= Testo fornito =
········
Mini che più mini non si può. Cinque regole rapidissime per provare ad affrontare la pagina bianca con qualche punto di riferimento in più.

1. Prendete la vostra idea e spaccatela in due. Dovete tirarci fuori due mondi il più distanti possibile. Più saranno diversi, più la vostra storia sarà efficace. E sarà proprio il confronto fra questi due mondi a rendere il percorso del protagonista interessante. Povertà/Ricchezza Freddo/Caldo Realtà/Magia Sconosciuto/Famoso Timido/Estroverso Di successo/Imbranato… Se poi si tratta di una storia d’amore, la regola vale anche per i due protagonisti. Più saranno diversi, più la loro storia sarà impossibile, più il lettore si appassionerà. ESEMPIO: Élite, la serie di Netflix, non sarebbe la stessa cosa senza Samuel, Nadia e Christian, se tutti i protagonisti fossero ricchi.
········
= Materiale fornito =

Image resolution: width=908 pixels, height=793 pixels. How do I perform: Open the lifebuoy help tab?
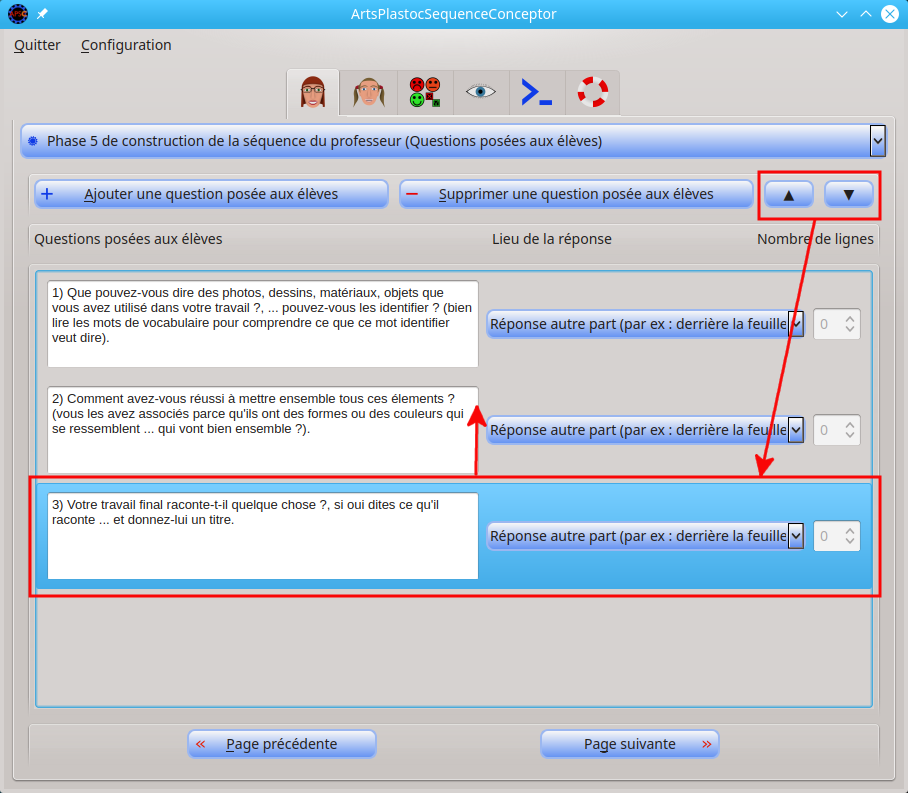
········
= Problemi =
1/ Riscrivi il testo sulla pagina bianca da "1. Prendete la" fino a "protagonisti fossero ricchi." incluso, sostituendo "mondi" con "universi".
2/ Secondo il testo sulla pagina bianca, che cosa rende interessante il percorso del protagonista?

= Risultati finali =
1/
1. Prendete la vostra idea e spaccatela in due. Dovete tirarci fuori due universi il più distanti possibile. Più saranno diversi, più la vostra storia sarà efficace. E sarà proprio il confronto fra questi due universi a rendere il percorso del protagonista interessante. Povertà/Ricchezza Freddo/Caldo Realtà/Magia Sconosciuto/Famoso Timido/Estroverso Di successo/Imbranato… Se poi si tratta di una storia d’amore, la regola vale anche per i due protagonisti. Più saranno diversi, più la loro storia sarà impossibile, più il lettore si appassionerà. ESEMPIO: Élite, la serie di Netflix, non sarebbe la stessa cosa senza Samuel, Nadia e Christian, se tutti i protagonisti fossero ricchi.

2/ Il confronto fra i due mondi ricavati dall'idea.